The Kray Twins, Ronald and Reginald (Tom Hardy x2) rose to the top of the London gangster pops in the late 60s with a mixture of brutality, intimidation and unfortunately placed politicians. For starters, the title Legend, is a massive overstatement. Look, I’m not asking for them to call the film “That shit Kray,” or “2 Kray, 2 Furious,” but ‘Legend’ leads you to believe form the outset that their deeds, however heinous, deserve a legendary status; and they don’t.
There’s something wrong that’s hard to quantify. The production design is excellent, from bespoke suits to East End flats you feel like you’re in the right settings but other than the Kray’s night clubs, the film feels extremely sparse. London’s East End doesn’t hum with vibrant activity, people scurry through the streets and into pubs to take shelter. Beginning to ask those questions makes for distracted viewing. Brian Helgeland (writer of masterpiece L.A Confidential) is behind the lens and adapts the novel “The Profession of Violence: The Rise and Fall of the Kray Twins” (which would have been a better title). Helgeland makes an interesting choice to set the unfolding actions of the Krays through the experience and narration of Emily Browning’s Frances Shea, long suffering partner and wife of Reggie. While Browning overcomes her diminutive stature with an engaging and forthright performance sharing a lot in common with Neo in The Matrix surrounded by Agent Smiths, in this case Hardy, their central love story is lost in the wrestle with which direction to take the film. Once Helgeland makes his choice you’re stuck with the relationship between Reggie and Frances and don’t get an opportunity to see the series of escalating acts that reinforce the ‘legend.’
The best scenes of the film are those that show Leslie Payne (David Thewlis) harnessing the intimidation power of the Kray’s into a gangster force in London. The Kray’s sit in each corner of the office, and thanks to Helgeland’s great composition of the scene they become the passive Devils on his shoulder, waiting to ignite and wreak havoc. Intimidation aside, watching the Kray’s get themselves into a situation where violence is expected and unavoidable, there’s a calm and ecstasy, especially in Ronald, that allows those scenes of intimidation to make the participants hairs stand on end.
Tom Hardy is able to tap into the performance mania of playing two totally different siblings, very often across from each other. The fact that he’s able to generate such caged ferocity towards himself should have people crowning him the greatest actor of his generation, instead at times he’s so good that you start to say to yourself as you’re examining Ronald, “so that’s what Bane’s mouth would have looked like…,” or while looking at Reginald, “geez, he’d be great as Bond.”

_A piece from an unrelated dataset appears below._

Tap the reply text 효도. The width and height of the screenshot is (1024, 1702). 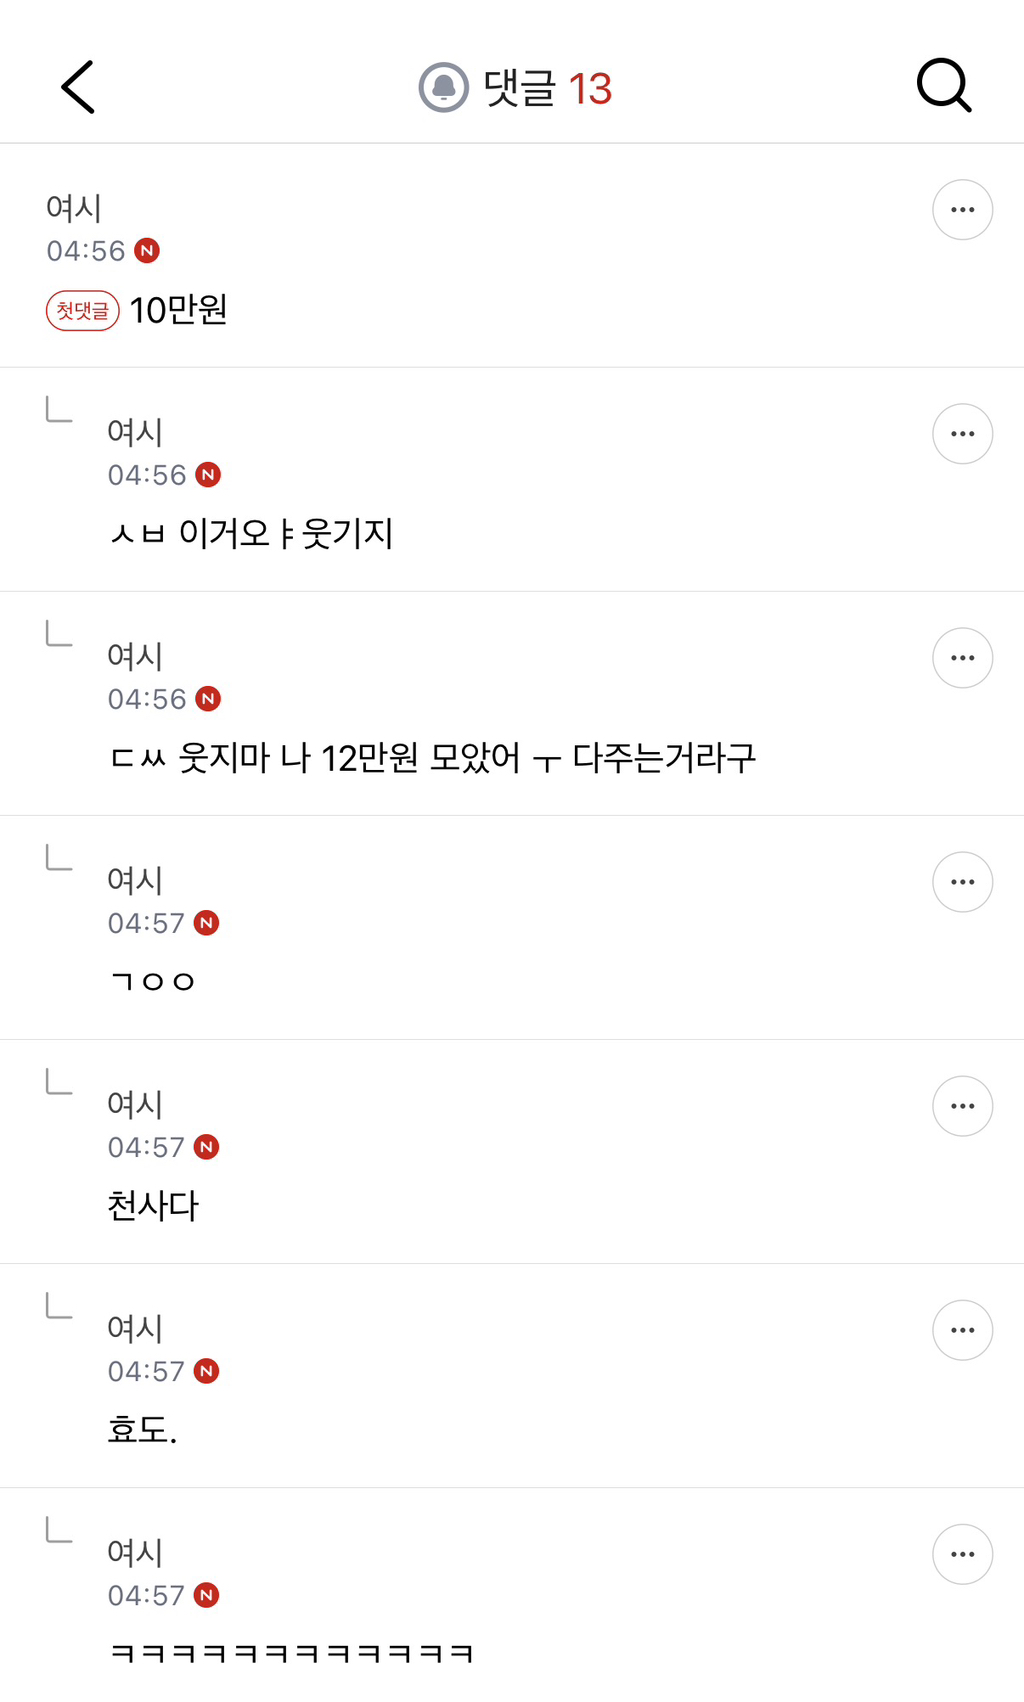tap(142, 1430)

And jeez the gay ‘fan-fiction’ goes self-aware the moment that Taron ‘Eggsy from the Kingsman‘ Edgerton turns up as Mad Teddy Smith, the love toy and lackey of the unashamedly gay Ronald.
Legend is a film that does not live up to its name, but its leading man does. Without Tom Hardy’s titanic performance, Legend is Double Impact.
Blake Howard – follow Blake on Twitter here: @blakeisbatman
Directed by: Brian Helgeland
Written by: Brian Helgeland adapted from the book – “The Profession of Violence: The Rise and Fall of the Kray Twins”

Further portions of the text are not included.